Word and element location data
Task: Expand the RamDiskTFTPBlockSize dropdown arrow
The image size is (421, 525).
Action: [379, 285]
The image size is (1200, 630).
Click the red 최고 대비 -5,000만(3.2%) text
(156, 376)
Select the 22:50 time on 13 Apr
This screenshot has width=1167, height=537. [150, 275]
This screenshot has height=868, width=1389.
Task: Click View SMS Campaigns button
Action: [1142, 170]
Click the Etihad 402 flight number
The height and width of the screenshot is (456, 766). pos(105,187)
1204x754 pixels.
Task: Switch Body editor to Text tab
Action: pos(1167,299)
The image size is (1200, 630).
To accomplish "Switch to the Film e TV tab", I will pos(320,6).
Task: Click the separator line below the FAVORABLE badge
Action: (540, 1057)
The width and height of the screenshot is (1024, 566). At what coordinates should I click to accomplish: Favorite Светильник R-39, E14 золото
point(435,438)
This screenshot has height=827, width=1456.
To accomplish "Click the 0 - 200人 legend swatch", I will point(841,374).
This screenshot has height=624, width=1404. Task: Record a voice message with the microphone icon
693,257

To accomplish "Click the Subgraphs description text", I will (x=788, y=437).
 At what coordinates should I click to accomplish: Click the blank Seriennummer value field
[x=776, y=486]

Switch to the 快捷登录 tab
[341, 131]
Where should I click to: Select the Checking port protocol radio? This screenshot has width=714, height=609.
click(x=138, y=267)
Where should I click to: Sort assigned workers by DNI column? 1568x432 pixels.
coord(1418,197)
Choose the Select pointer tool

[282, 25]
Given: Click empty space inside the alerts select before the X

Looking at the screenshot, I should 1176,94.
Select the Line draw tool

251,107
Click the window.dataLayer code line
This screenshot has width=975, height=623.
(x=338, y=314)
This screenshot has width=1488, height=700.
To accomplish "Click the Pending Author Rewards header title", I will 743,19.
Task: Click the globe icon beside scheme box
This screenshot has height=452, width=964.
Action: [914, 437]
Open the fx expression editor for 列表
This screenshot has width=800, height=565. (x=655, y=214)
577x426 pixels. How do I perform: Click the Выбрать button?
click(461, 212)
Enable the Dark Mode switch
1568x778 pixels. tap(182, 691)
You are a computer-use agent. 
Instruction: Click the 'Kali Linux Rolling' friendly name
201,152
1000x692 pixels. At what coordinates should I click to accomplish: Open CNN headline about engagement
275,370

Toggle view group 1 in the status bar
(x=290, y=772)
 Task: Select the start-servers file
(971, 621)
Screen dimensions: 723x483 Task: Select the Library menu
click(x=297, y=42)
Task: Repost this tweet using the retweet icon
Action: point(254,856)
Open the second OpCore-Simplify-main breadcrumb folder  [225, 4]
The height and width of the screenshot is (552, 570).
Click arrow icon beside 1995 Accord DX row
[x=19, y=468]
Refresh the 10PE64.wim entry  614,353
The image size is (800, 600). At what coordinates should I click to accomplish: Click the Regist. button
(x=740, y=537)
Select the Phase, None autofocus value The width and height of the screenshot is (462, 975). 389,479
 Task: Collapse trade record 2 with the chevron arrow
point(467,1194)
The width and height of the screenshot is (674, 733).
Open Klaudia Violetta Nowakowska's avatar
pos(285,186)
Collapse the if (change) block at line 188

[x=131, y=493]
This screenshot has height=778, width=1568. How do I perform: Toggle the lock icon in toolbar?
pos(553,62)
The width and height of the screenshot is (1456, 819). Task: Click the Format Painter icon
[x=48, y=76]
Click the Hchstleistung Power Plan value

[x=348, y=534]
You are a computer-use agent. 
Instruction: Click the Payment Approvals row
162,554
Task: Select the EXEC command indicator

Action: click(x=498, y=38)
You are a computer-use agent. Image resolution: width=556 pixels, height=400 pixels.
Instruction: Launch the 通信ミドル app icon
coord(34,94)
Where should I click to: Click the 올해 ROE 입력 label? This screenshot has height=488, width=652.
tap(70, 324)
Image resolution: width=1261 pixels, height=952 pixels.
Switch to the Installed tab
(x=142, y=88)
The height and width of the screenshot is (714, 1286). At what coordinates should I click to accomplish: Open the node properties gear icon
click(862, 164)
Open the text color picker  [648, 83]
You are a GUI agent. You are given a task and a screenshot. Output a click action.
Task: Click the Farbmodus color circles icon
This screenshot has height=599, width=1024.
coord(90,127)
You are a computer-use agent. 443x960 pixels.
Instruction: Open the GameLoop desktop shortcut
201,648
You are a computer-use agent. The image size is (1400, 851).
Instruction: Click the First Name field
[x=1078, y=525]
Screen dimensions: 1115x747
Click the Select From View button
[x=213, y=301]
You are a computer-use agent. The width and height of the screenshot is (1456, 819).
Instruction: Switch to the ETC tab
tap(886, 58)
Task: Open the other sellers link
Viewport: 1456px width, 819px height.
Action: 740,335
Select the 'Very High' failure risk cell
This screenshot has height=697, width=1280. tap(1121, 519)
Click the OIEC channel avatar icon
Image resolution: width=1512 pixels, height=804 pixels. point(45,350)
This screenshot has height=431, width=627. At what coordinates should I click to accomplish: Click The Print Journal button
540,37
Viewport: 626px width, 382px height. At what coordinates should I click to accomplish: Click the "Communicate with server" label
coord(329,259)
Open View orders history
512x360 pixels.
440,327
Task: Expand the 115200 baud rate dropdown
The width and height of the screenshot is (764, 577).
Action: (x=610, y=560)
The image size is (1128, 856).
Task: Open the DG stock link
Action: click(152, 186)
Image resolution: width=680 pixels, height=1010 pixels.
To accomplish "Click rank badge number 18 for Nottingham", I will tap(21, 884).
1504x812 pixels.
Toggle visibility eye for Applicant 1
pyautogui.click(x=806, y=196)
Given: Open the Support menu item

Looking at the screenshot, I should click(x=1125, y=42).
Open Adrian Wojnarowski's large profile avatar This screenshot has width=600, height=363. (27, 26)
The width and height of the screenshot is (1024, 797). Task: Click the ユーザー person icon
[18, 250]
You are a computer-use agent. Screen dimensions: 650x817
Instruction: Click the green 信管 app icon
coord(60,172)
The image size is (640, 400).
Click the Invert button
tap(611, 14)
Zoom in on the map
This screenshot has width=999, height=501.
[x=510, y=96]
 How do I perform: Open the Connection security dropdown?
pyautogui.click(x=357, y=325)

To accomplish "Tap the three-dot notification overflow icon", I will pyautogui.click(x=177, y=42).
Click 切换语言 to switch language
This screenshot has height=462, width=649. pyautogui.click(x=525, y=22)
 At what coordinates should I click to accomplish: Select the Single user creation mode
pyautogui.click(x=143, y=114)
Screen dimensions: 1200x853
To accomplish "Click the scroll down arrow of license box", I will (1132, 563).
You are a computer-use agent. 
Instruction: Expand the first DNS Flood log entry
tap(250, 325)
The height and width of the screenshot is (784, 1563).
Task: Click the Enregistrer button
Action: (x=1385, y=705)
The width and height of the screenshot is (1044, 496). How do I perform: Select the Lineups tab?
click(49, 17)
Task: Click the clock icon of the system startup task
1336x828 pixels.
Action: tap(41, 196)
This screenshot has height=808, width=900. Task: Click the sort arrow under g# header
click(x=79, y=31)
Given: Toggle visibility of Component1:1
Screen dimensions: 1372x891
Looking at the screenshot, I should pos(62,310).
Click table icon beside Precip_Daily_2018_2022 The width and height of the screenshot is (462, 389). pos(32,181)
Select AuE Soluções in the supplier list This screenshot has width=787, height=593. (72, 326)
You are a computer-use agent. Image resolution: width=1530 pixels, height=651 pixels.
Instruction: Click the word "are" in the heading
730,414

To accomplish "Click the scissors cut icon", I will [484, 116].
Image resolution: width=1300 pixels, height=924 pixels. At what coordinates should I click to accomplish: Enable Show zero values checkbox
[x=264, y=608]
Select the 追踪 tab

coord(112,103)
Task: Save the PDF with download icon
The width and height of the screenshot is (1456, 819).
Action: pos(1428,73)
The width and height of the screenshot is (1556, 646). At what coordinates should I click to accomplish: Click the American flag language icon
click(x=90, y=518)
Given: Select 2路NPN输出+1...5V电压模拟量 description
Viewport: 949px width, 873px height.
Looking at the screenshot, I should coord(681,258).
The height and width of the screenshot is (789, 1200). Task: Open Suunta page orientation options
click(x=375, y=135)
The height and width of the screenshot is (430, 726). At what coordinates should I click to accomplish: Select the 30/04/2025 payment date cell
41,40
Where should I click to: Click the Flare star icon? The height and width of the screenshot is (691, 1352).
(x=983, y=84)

Prompt
Change "screenshot" to "image" in the stretch from the line containing "Where should I click to: Click the Flare" through the end of the records. Write out only that stretch and keep everything else as it is.

Finished answer
Where should I click to: Click the Flare star icon? The height and width of the image is (691, 1352).
(x=983, y=84)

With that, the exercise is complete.